*Sezione di testo:*

--------------------------------

Dieci giorni dopo allegato al verbale viene pubblicato un documento dell’Iss e dello stesso ministero della Salute titolato “Elementi di preparazione e risposta al Covid-19 nella stagione autunno-invernale”. Vi si leggono parole inequivocabili: «La gestione dell’epidemia nei territori più colpiti è stata caratterizzata dal rapido sovraccarico dei servizi territoriali di contact tracing e testing».

Il bando della Protezione civile è stato aperto per assumere 2mila persone, 1.500 tra medici, infermieri e assistenti sanitari, e 500 amministrativi.

--------------------------------

*Azioni richieste:*
[a] Puoi riassumere in due frasi il brano sul Covid-19?
[b] Come prosegue il brano sul Covid-19 dopo la frase sul bando della Protezione civile? Continualo con qualche frase.

--------------------------------

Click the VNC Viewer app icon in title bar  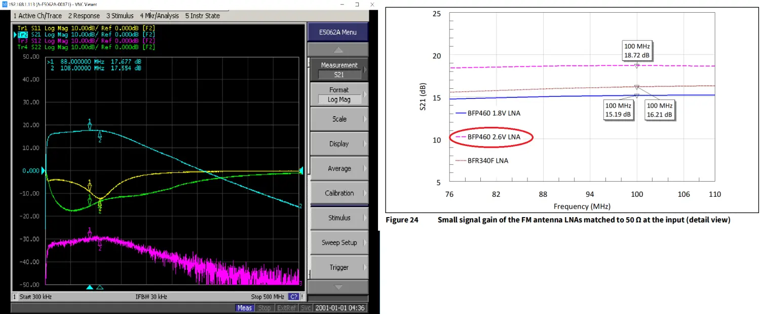click(x=5, y=4)
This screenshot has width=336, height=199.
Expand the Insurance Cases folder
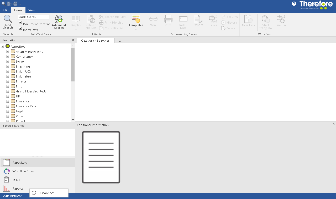click(8, 106)
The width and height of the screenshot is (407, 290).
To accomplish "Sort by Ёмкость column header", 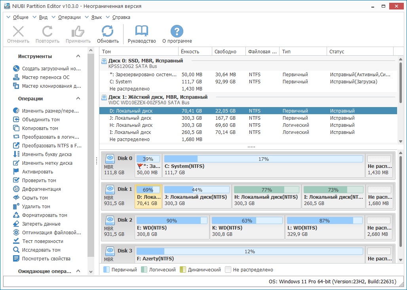I will (x=190, y=51).
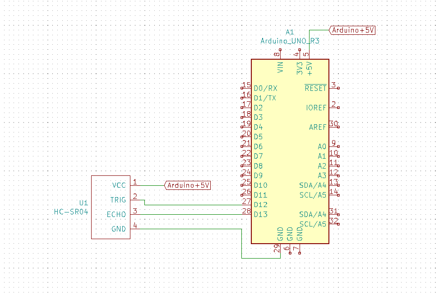The image size is (439, 297).
Task: Select the D13 pin on the Arduino
Action: [260, 214]
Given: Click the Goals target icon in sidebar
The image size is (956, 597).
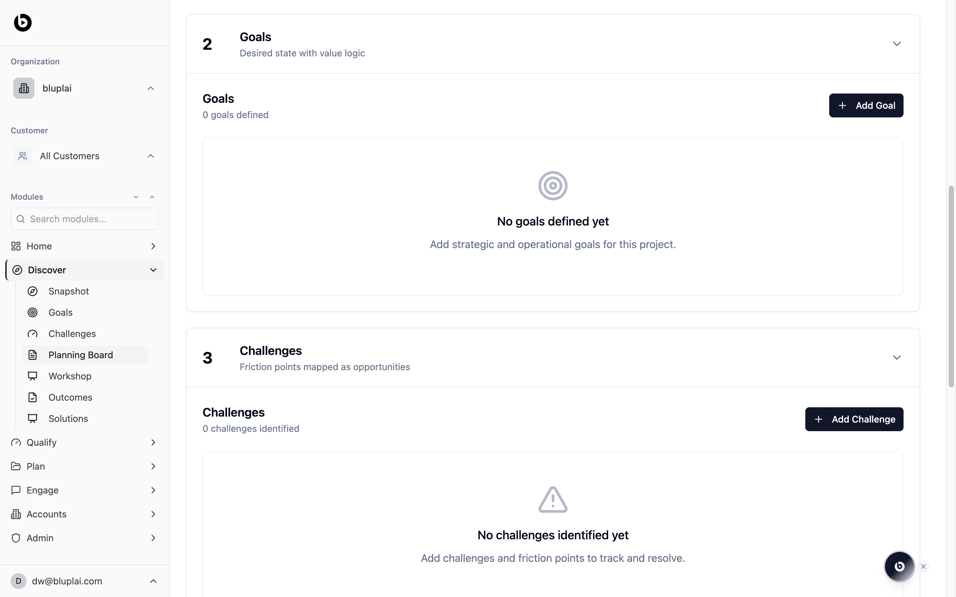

--------------------------------

*Risposte attese:*
[a] Dieci giorni dopo viene pubblicato, allegato al verbale, un documento dell'Iss e del ministero della Salute sulla preparazione al Covid-19 nella stagione autunno-invernale, secondo cui nei territori più colpiti i servizi territoriali di contact tracing e testing si sono rapidamente sovraccaricati. Il bando della Protezione civile è stato aperto per assumere 2mila persone, di cui 1.500 tra medici, infermieri e assistenti sanitari e 500 amministrativi.

[b]
Ma in realtà lo scopo è quello di reclutarne molti di più. Perché farlo solo a seconda ondata inoltrata? «Noi siamo solo il braccio operativo – spiega una fonte del Dipartimento –. Ci è stato chiesto di attivare l’avviso solo a fine ottobre e in cinque giorni lo abbiamo fatto. Non siamo responsabili dei ritardi».

Rimane l’incognita di come verrano utilizzati questi nuovi tracciatori e, soprattutto, se le regioni decideranno di andare oltre alla soglia dei 2mila già coperta economicamente. I candidati ci sono, le sanità locali devono convocarli e contrattualizzarli, ma a spese loro.